In Vivo‐Derived Metrics
Of the 200 biliary sequence scans taken, 180 scan reports were available for statistical analysis, a scan success rate of 90%. Of the 200 gallbladder sequence scans taken, 195 scans reports were available for analysis, a scan success rate of 97.5%.
Repeatability and Reproducibility of Biliary Metrics
Quantitative MRCP revealed moderate repeatability in the reference scanner, in gallbladder volume (bias –3.0 mL, 95% LoA of –13.2 to 7.3 mL, RC = ±14.5 mL) and biliary tree volume (bias –0.1 mL, 95% LoA of –3.5 to 3.4 mL, RC = ±4.9 mL). Moderate reproducibility was also observed across scanners in most measurements, including biliary tree volume, an example being Siemens Prisma vs. GE discovery 750 bias 0.7 mL, 95% LoA of –1.5 to 2.8 mL, RC = ±3.0 mL. The Bland–Altman scatterplots of repeatability and reproducibility of the biliary tree volume measurements can be seen in Fig. 5b,d, the remainder of the data are listed in Tables S13 and S14 in the supplementary files. Interoperator agreement was high for gallbladder volume (bias 0 mL, 95% LoA of –0.7 to 0.6 mL), tree volume (bias –1.6 mL, 95% LoA of –6.8 to 3.6 mL), and other metrics, as can be seen in Table S15 of the supplementary tables. Quantitative MRCP revealed a high intraoperator agreement in most measurements such as the gallbladder (bias 0.0 mL, 95% LoA of 0.0 mL to 0.0 mL) and biliary tree volume (bias 0.2 mL, 95% LoA of –0.6 to 0.9 mL), with other metrics listed in Table S16 in the supplementary files.

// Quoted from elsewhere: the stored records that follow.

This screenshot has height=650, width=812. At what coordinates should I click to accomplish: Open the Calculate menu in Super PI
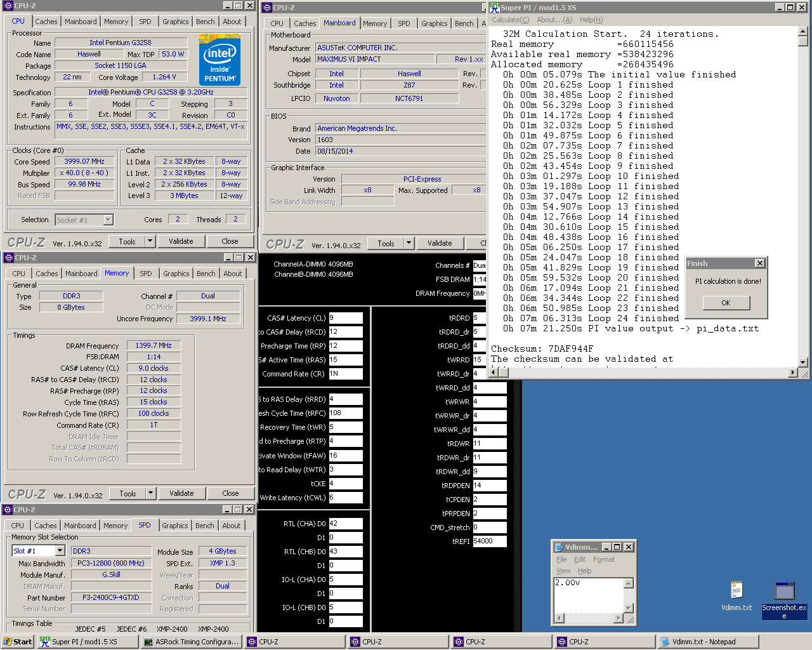tap(510, 20)
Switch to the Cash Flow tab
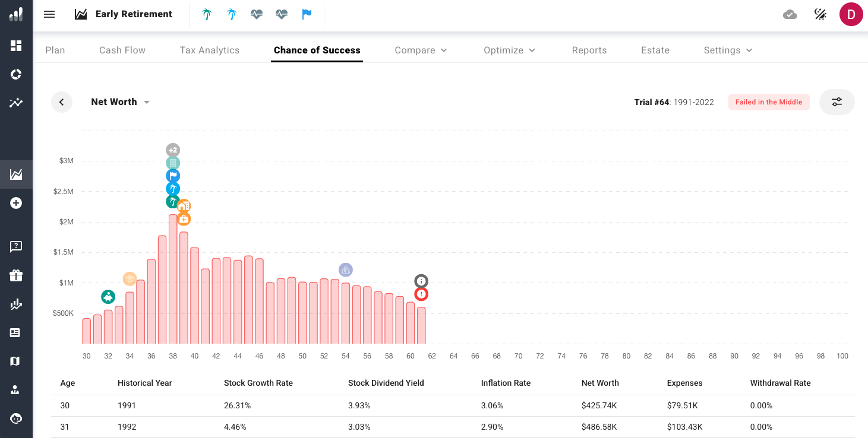The height and width of the screenshot is (438, 868). (122, 50)
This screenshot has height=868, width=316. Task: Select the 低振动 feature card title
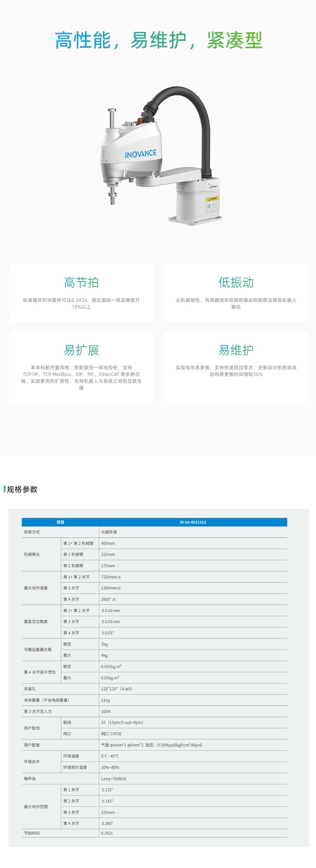tap(236, 282)
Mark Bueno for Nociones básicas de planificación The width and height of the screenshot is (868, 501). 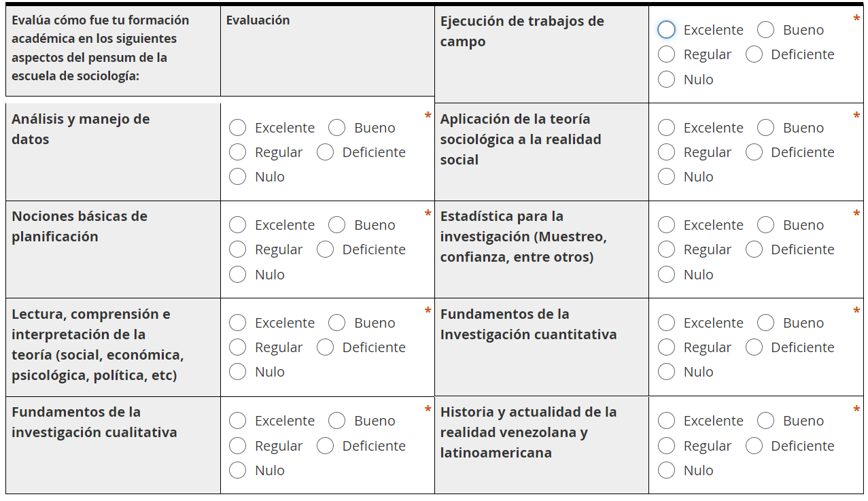tap(336, 225)
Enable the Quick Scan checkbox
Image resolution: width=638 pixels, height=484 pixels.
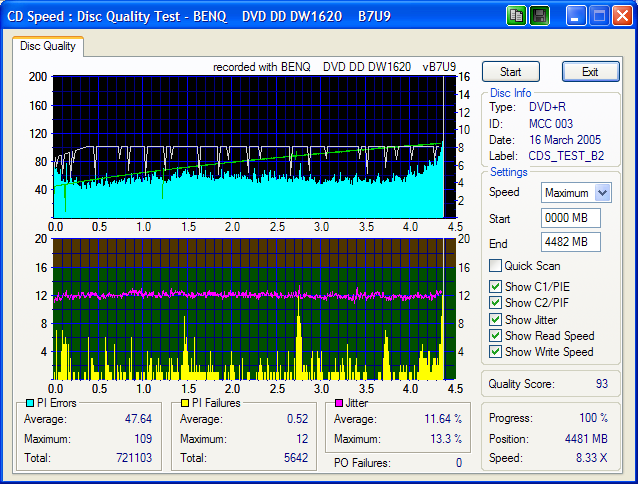495,266
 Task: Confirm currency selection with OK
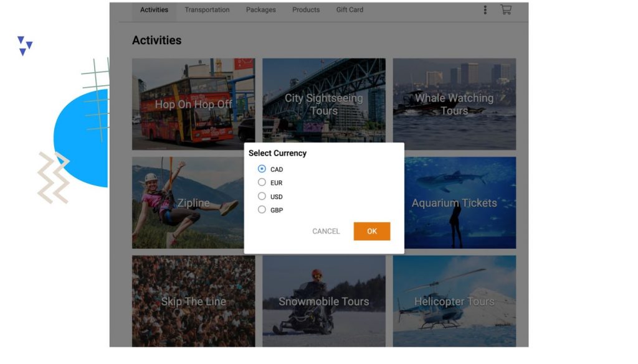pyautogui.click(x=371, y=231)
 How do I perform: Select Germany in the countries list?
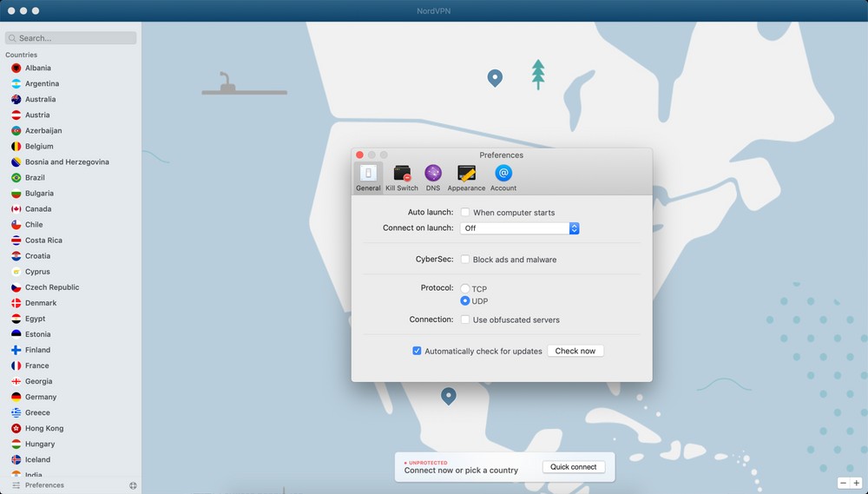coord(41,397)
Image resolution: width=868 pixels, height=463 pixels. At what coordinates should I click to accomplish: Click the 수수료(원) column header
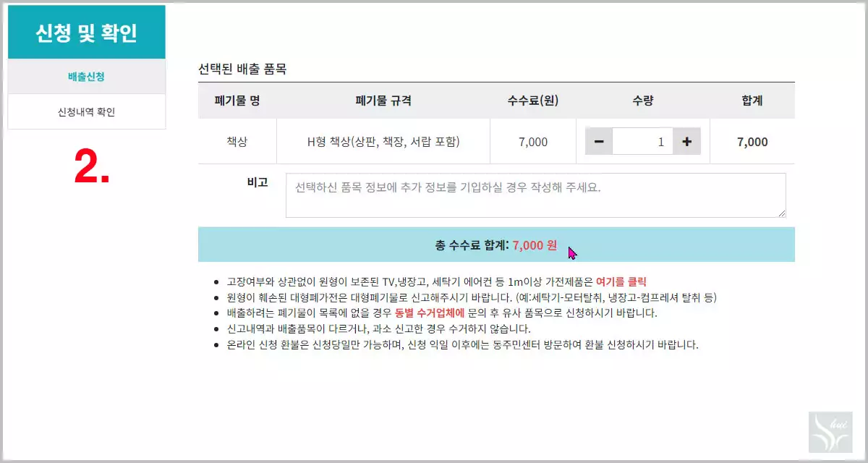(532, 101)
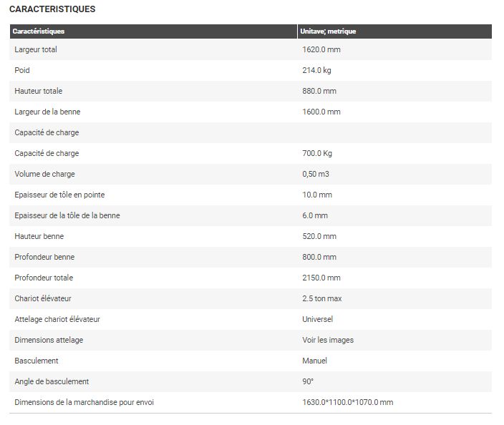Image resolution: width=504 pixels, height=425 pixels.
Task: Click the 1630.0*1100.0*1070.0 mm shipping dimensions
Action: pos(348,402)
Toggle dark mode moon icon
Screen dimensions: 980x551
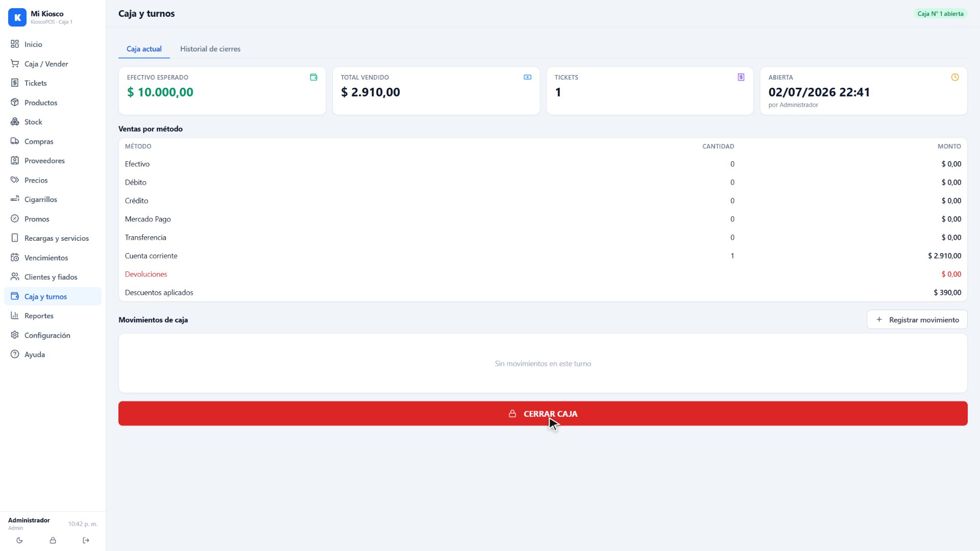point(19,540)
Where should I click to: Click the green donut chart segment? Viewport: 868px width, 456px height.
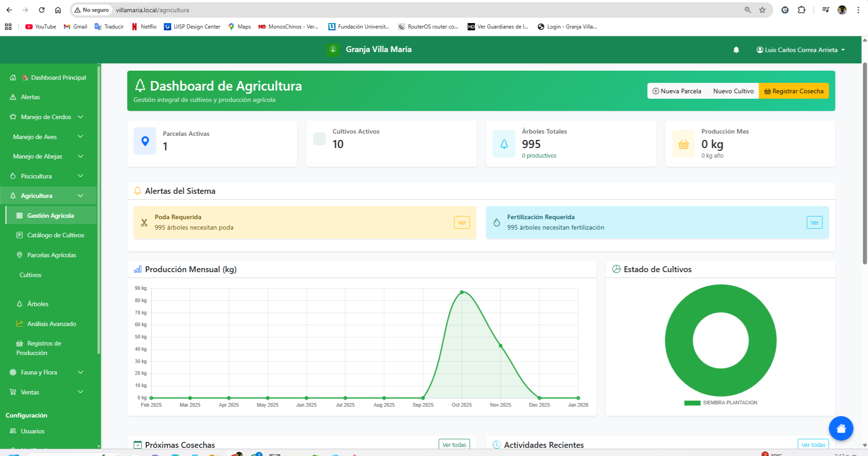(679, 341)
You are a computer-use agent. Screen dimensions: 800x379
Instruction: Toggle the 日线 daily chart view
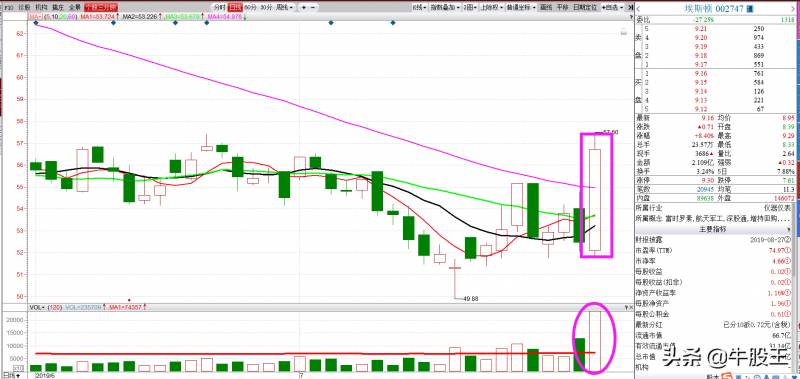[235, 7]
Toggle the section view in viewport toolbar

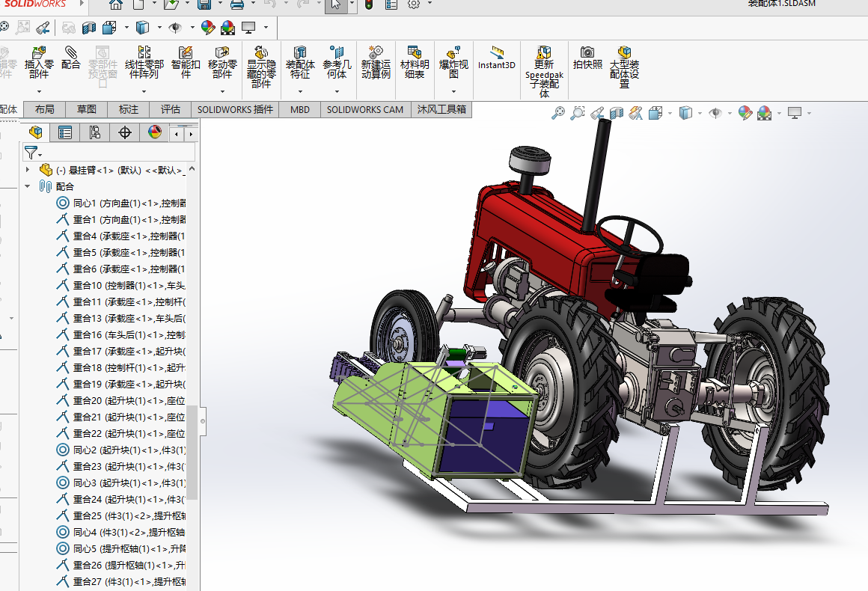point(617,113)
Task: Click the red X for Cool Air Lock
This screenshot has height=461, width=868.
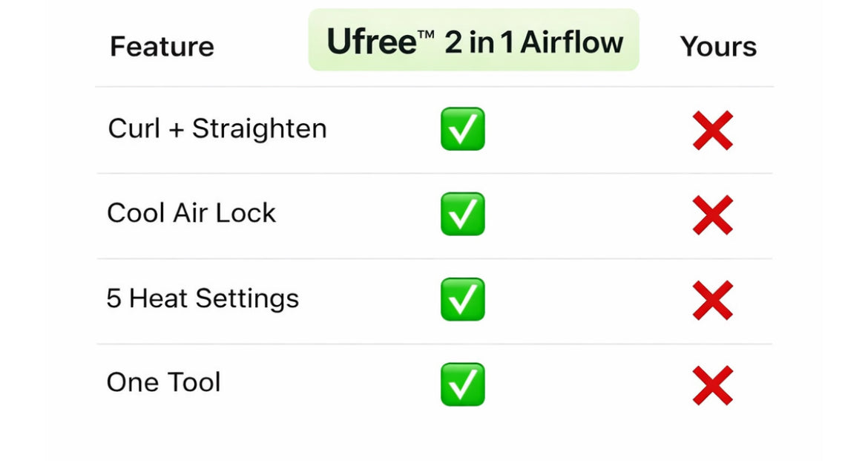Action: click(x=713, y=215)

Repeatability and Reproducibility of Individual Duct Metrics
Here we report the metrics that revealed the highest and lowest variation, which we refer to as the best and worst repeatability metrics for the Siemens Prisma 3T. For the assessment of the duct median, the best metrics were identified in the RPBD, with a bias of –0.1 mm, 95% LoA ranging from –0.7 to 0.5, RC = ±0.8 mm, and the worst metrics from the CD with a bias of –0.2 mm and 95% LoA in the range of –2.0 to 1.7, RC = ±2.6 mm. For the assessment of the duct minimum, the best metrics were identified in the RPBD with a bias of –0.1 mm, 95% LoA in the range of –1 to 0.7, RC = ±1.2 mm, and the worst metrics from the CD with a bias of –0.1 mm and 95% LoA in the range of –2.2 to 1.9, RC = ±2.9 mm. For the assessment of the duct IQR, the best metrics were identified in the PD, with a bias of 0.1 mm, 95% LoA in the range of –1.7 to 1.8, RC = ±0.8 mm, and the worst metrics from the CD with a bias of –0.1 mm and 95% LoA in the range of –2.2 to 1.9, RC = ±2.4 mm. For the assessment of the duct maximum, the best metrics were identified in the RABD, with a bias of 0.0 mm, 95% LoA ranging from –1.1 to 1.2, RC = ±1.6 mm, and the worst metrics from the CBD, with a bias of 0.1 mm and 95% LoA in the range of –2.9 to 3.2, RC = ±4.2 mm.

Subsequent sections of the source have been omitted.